Tibetans who live in the Tibetan highlands, the Roof of the World, have their own unique lifestyle wherein they conform to its long history, natural environment, and their own form of clothing culture. In their costumes, the use of colors, patterns and designs express religious meaning and represent the hopes and heart of life, which respects nature. This study aims to analyze the colors used in Tibetan costumes and examine the meaning of these colors. In addition, this study intends to understand the specificity of Tibetan culture through a consideration of the symbolism of the colors of ethnic costumes.
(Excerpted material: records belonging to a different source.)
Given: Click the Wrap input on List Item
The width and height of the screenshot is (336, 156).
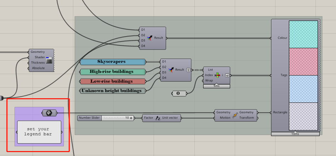Looking at the screenshot, I should pos(209,81).
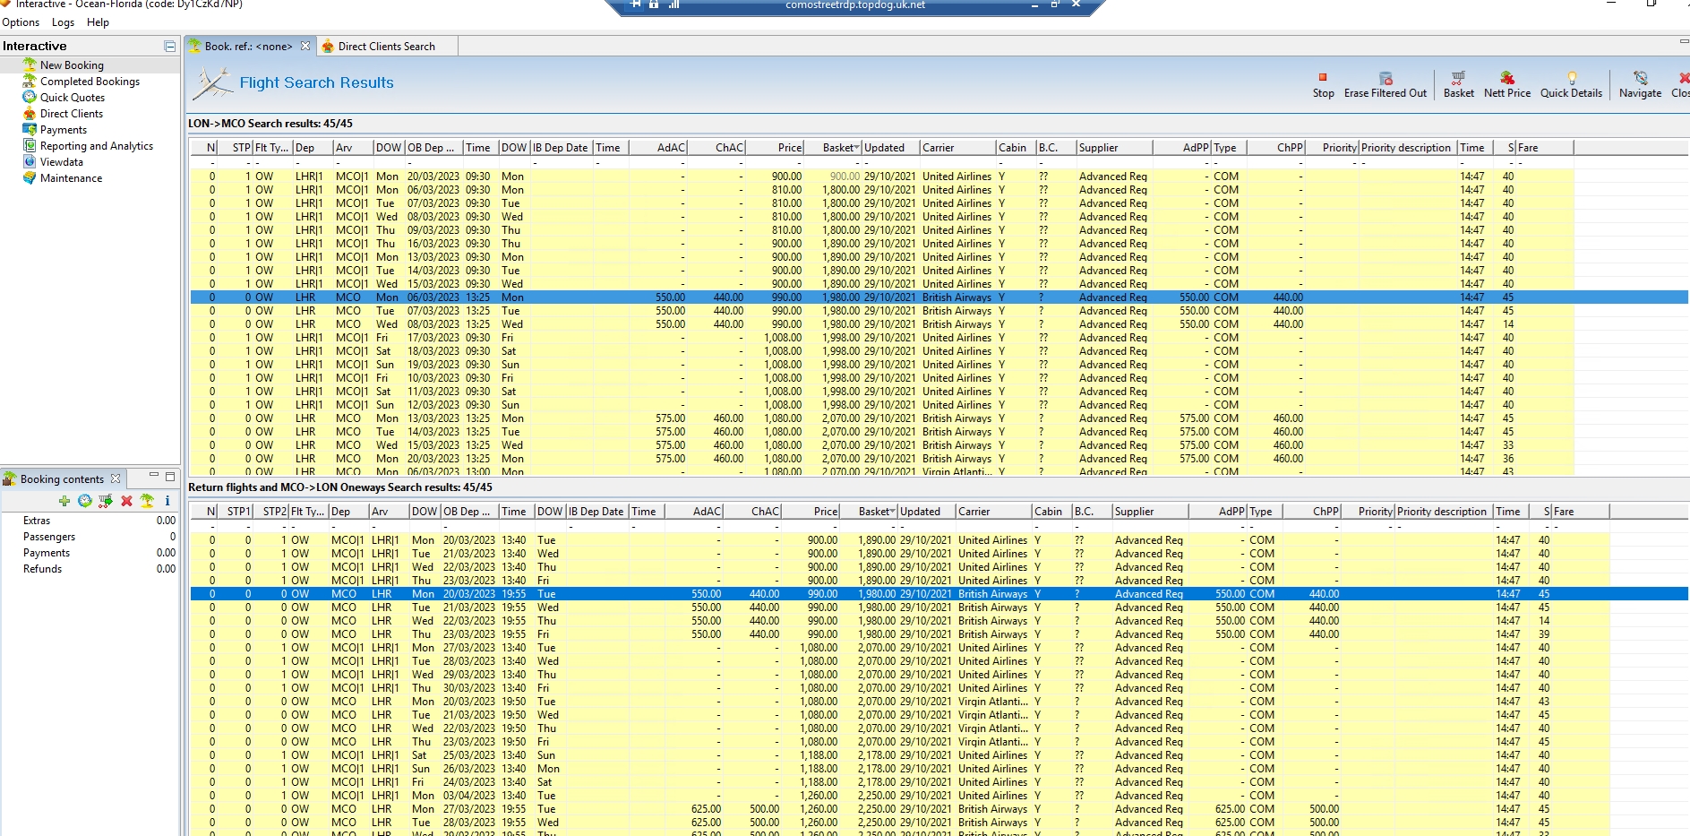Image resolution: width=1690 pixels, height=836 pixels.
Task: Click the Navigate compass icon
Action: pyautogui.click(x=1640, y=78)
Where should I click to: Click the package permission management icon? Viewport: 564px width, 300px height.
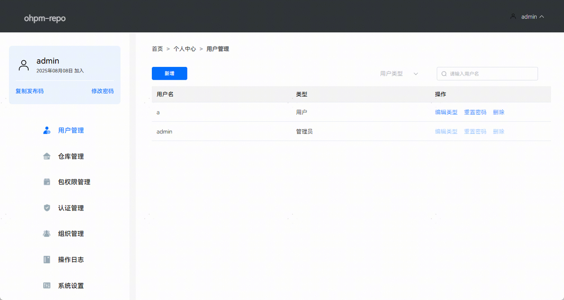[x=47, y=182]
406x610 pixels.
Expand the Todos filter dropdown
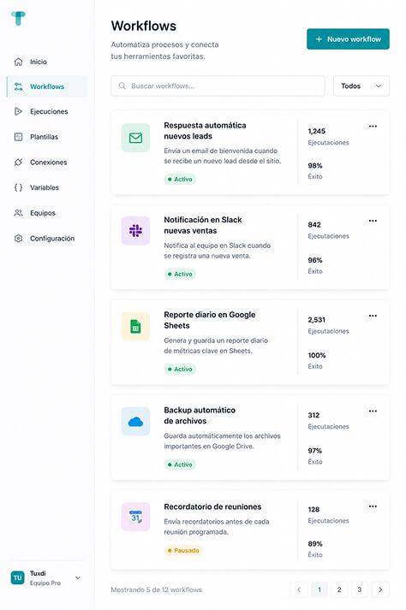pyautogui.click(x=361, y=86)
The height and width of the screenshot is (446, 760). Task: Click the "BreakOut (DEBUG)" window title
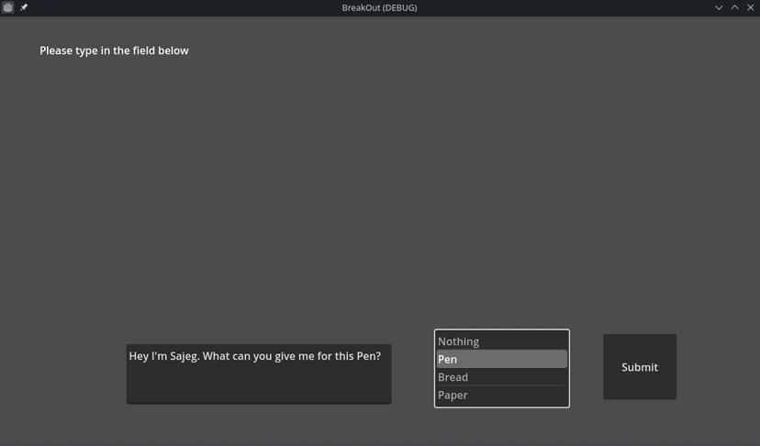(x=379, y=7)
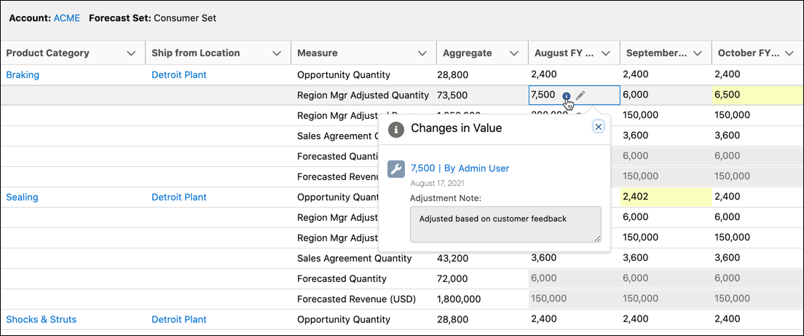
Task: Click the wrench icon in popup
Action: click(396, 169)
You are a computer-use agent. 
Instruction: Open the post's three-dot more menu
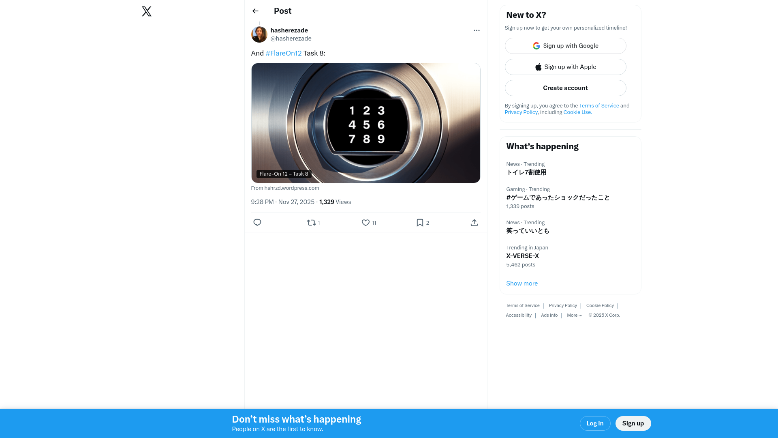click(x=477, y=30)
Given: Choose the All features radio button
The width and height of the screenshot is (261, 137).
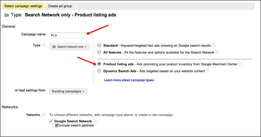Looking at the screenshot, I should pyautogui.click(x=99, y=52).
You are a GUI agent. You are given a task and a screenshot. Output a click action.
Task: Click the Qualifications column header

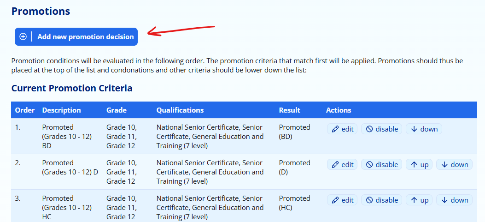point(180,110)
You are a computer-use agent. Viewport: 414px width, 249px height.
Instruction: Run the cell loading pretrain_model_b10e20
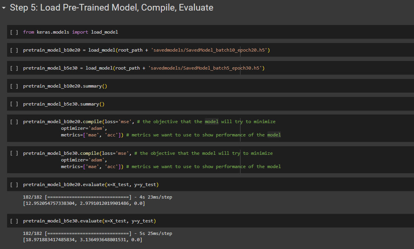coord(14,50)
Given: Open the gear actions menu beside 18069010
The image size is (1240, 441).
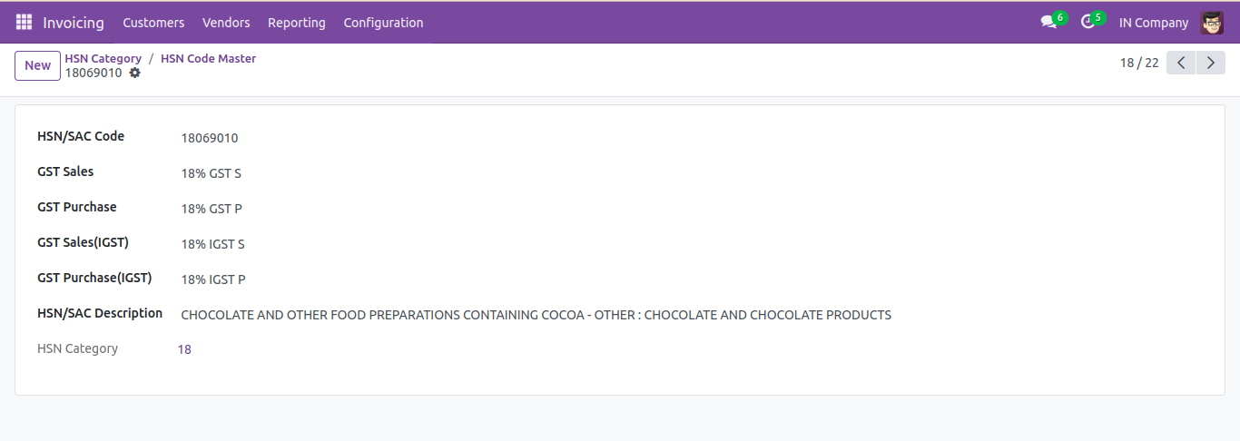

By examining the literature and conducting case studies, colors of Tibetan costumes were analyzed through the I.R.I HUE-TONE system. We analyzed 96 photographs of the costumes photographed during the Tibet ceremony costume, photographs seen at the Qinghai Tibet Culture Museum and photographs from the Internet museum. The results revealed the following: First, the most important element of the costumes is connected to the five colors of JangOsaek, which gives meaning to each color. Red, navy blue, yellow, white and green symbolize fire, the sky, earth, clouds or snow, and grasslands, respectively. Second, Tibetan costumes are characterized by bold color contrasts such as red and green, black and white, red and yellow, and yellow and purple to achieve an intense harmony of colors. Third, these fancy costumes express the unique aesthetics of the Tibetan people. The primary colors follow general emotions, but they can also include their own emotion.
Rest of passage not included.